▶ LESETEXT:

Historisch-kritisches Wörterbuch des Marxismus

Publikation HKWM Diktatur des Proletariats

Es erscheint wichtiger, die Fehler offenzulegen, wenn man das Vertrauen wiedergewinnen will, das durch die jahrzehntelange Identifikation mit dem Stalin-Kult verlorenging.

Information

Reihe

HKWM

Autor

Theodor Bergmann,

Erschienen

September 2021

Zugehörige Dateien

Eine Barrikade während der Pariser Kommune, 18. März 1871. Musée Carnavalet PH4142-172

Das Historisch-kritische Wörterbuch des Marxismus (HKWM) ist ein marxistisches Lexikon, das nach seiner Fertigstellung 15 Bände und über 1.500 Einträge umfassen wird. Von den bisher erschienenen neun Bänden in deutscher Sprache sind seit 2017 zwei Bände in chinesischer Sprache herausgegeben worden. Im Frühjahr 2019 hat die Rosa-Luxemburg-Stiftung gemeinsam mit dem HKWM-Team die «Internationalisierung» des Lexikons auf Englisch und Spanisch vorangetrieben, um eine neue Generation marxistischer Wissenschaftlerinnen und Wissenschaftler aus der ganzen Welt für das Projekt zu gewinnen und seine Leserschaft und Reichweite zu vergrößern. Der unten stehende Eintrag ist Teil einer Auswahl dieser Übersetzungen, die auf unserer Website zur Verfügung gestellt werden. 

Weitere Informationen über das Projekt und andere übersetzte Lexikon-Einträge finden sich in unserem HKWM-Dossier.

A: dīktātūrīya brūlītārīya. – F: dictature du prolétariat. – E: Dictatorship of the Proletariat. - R: diktatura proletariata. – S: dictadura deI proletariado. – C: wuchan jieji zhuanzheng 无产阶级专政

Nach Wolfgang Leonhard hat der »wahrscheinlich 1837 von Auguste Blanqui« geprägte Begriff »erst durch K. Marx und F. Engels seine politische Bedeutung erlangt« (1966, 86). Man muß ergänzen: durch Lenins Rezeption der marxistischen Klassiker in SR und schließlich durch den Gebrauch dieses Terms, der ein Mißbrauch war, den der Stalinismus und die post- stalinistischen Staatsparteien davon machten. Der Eurokommunismus wird in den 1970er Jahren mit der Redeweise von der DdP unter heftigen Auseinandersetzungen brechen.

1. Marx erklärt 1850 in den Klassenkämpfen »die Klassendiktatur des Proletariats« zum »notwendigen Durchgangspunkt zur Abschaffung der Klassenunterschiede überhaupt« (MEW 7, 89). 1852 beansprucht er im Brief an Weydemeyer, entdeckt zu haben, »daß der Klassenkampf notwendig zur DdP führt« und daß »diese Diktatur selbst nur den Übergang zur Aufhebung aller Klassen und zu einer klassenlosen Gesellschaft bildet« (MEW 28, 508).

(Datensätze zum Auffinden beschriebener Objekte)
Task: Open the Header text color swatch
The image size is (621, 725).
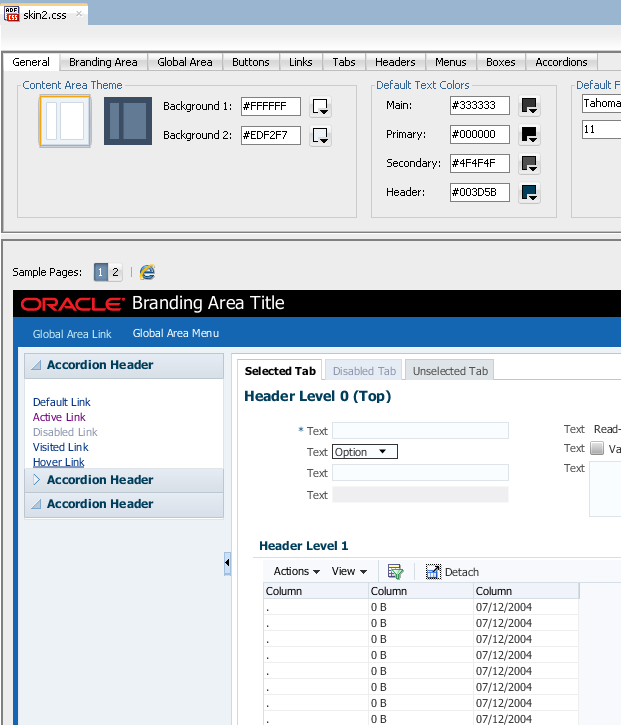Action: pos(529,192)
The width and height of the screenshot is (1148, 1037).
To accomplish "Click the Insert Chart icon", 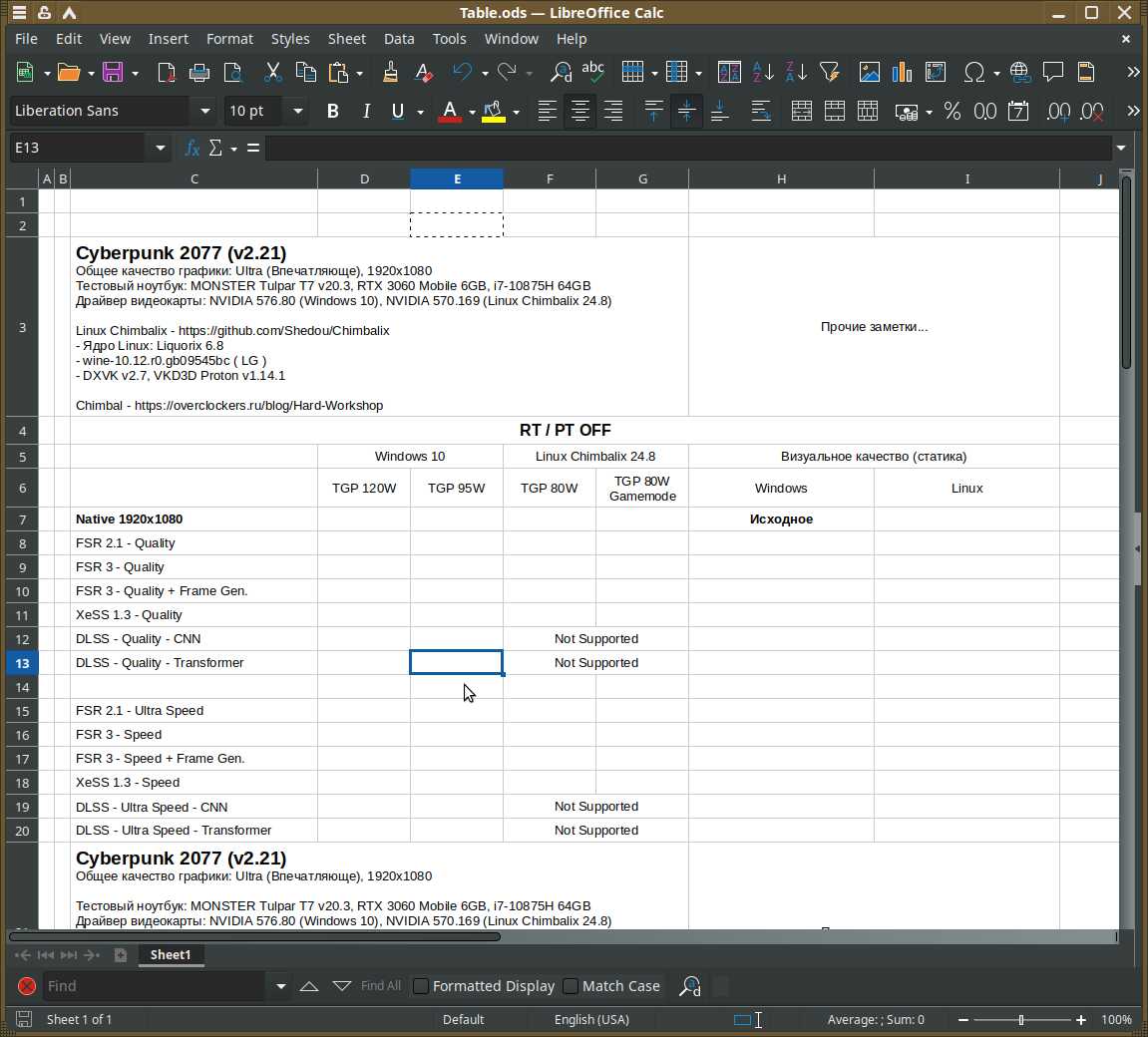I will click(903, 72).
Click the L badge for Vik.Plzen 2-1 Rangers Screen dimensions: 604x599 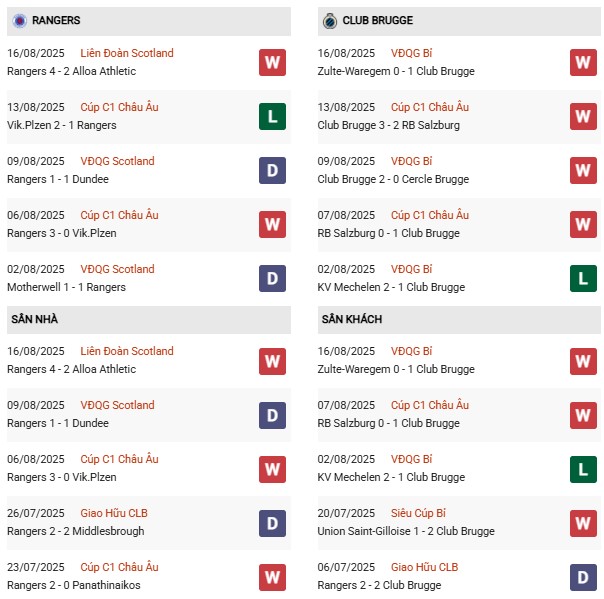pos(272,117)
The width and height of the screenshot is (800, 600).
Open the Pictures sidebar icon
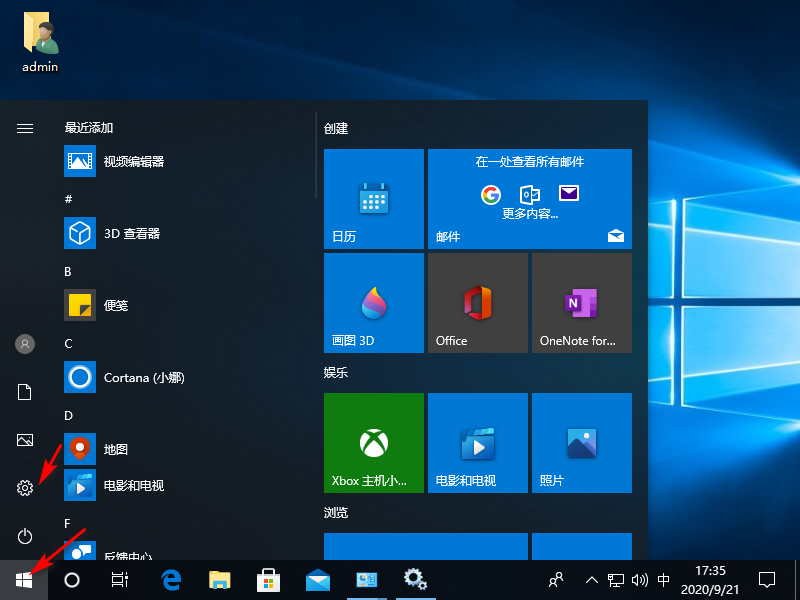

▶ AUFGABEN:
1. Erklären Sie bitte anhand des Lesetexts in ein bis drei Sätzen, warum die Rosa-Luxemburg-Stiftung die Übersetzung des HKWM ins Englische und Spanische vorangetrieben hat.
2. Schreiben Sie aus dem Lesetext alles von „Es erscheint wichtiger, die“ bis hinunter zu „dem Stalin-Kult verlorenging.“ ab.

▶ LÖSUNGEN:
1. Die Rosa-Luxemburg-Stiftung hat die Internationalisierung des Lexikons gemeinsam mit dem HKWM-Team vorangetrieben, um eine neue Generation marxistischer Wissenschaftlerinnen und Wissenschaftler aus der ganzen Welt für das Projekt zu gewinnen. Zugleich sollten so die Leserschaft und die Reichweite des Lexikons vergrößert werden.

2.
Es erscheint wichtiger, die Fehler offenzulegen, wenn man das Vertrauen wiedergewinnen will, das durch die jahrzehntelange Identifikation mit dem Stalin-Kult verlorenging.